Parallelization¶
CodeSnippet
You can download all the code on this page from the code snippets directory
The parallel
package adds the ability to parallelize the training
and execution of MPD flows. This package is split into two decoupled parts.
The first part consists of a parallel extension for the familiar MDP
structures of nodes and flows. In principle all MDP nodes aldready
support parallel execution, since copies of a node can be made and used
in parallel. Parallelization of the training on the other hand depends
on the specific node or algorithm. For nodes which can be trained in a
parallelized way there is the extension class ParallelExtensionNode
.
It adds the fork
and join
methods. When providing a parallel
extension for custom node classes you should implement _fork
and
_join
. Secondly there is the ParallelFlow
class, which
internally splits the training or execution into tasks which are then
processed in parallel.
The second part consists of the schedulers. A scheduler takes tasks and processes them in a more or less parallel way (e.g. in multiple Python processes).
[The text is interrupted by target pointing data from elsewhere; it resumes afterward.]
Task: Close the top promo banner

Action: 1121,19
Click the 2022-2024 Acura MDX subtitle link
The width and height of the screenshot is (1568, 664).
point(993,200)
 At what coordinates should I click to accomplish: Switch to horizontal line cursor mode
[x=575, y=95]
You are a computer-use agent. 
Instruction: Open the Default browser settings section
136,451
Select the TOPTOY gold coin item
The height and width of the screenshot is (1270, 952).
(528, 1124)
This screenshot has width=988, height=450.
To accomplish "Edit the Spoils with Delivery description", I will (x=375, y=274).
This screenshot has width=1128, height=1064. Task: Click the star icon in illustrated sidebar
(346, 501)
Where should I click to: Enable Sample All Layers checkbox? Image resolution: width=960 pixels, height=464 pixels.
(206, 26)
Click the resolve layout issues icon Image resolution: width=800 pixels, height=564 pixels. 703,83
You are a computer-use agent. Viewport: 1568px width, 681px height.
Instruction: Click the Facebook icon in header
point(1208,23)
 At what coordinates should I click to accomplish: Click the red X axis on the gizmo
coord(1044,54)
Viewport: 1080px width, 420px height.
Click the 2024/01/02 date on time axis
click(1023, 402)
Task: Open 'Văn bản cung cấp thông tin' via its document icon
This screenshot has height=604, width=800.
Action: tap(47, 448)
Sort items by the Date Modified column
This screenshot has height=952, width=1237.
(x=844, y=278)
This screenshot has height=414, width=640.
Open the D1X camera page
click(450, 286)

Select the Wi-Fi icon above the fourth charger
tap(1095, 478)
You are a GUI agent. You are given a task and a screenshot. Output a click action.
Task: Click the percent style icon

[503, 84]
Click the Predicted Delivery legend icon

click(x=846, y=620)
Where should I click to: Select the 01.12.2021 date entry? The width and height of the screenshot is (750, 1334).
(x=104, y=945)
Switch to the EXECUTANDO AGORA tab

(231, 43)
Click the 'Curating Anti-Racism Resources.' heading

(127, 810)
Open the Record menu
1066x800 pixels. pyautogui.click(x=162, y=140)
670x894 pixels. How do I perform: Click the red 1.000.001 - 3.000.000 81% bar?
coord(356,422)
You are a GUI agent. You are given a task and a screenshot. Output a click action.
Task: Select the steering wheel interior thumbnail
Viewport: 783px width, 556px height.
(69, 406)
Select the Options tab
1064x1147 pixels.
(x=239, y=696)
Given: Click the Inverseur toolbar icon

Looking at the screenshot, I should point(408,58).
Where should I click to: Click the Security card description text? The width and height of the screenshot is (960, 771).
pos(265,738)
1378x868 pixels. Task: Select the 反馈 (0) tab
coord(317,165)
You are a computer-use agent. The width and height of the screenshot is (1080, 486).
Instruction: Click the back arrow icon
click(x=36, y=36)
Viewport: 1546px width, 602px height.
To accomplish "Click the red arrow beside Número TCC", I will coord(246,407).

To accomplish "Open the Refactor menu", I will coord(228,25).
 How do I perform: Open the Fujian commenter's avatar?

A scheduler deals with the more technical aspects of the parallelization, but does not need to know anything about nodes and flows.
Basic Examples¶
In the following example we parallelize a simple Flow
consisting of
PCA and quadratic SFA, so that it makes use of multiple cores on a modern CPU:
>>> node1 = mdp.nodes.PCANode(input_dim=100, output_dim=10)
>>> node2 = mdp.nodes.SFA2Node(input_dim=10, output_dim=10)
>>> parallel_flow = mdp.parallel.ParallelFlow([node1, node2])
>>> parallel_flow2 = parallel_flow.copy()
>>> parallel_flow3 = parallel_flow.copy()
>>> n_data_chunks = 10
>>> data_iterables = [[np.random.random((50, 100))
... for _ in range(n_data_chunks)]] * 2
>>> scheduler = mdp.parallel.ProcessScheduler()
>>> parallel_flow.train(data_iterables, scheduler=scheduler)
>>> scheduler.shutdown()
Only two additional lines were needed to parallelize the training of the
flow. All one has to do is use a ParallelFlow
instead of the normal
Flow
and provide a scheduler. The ProcessScheduler
will
automatically create as many Python processes as there are CPU cores.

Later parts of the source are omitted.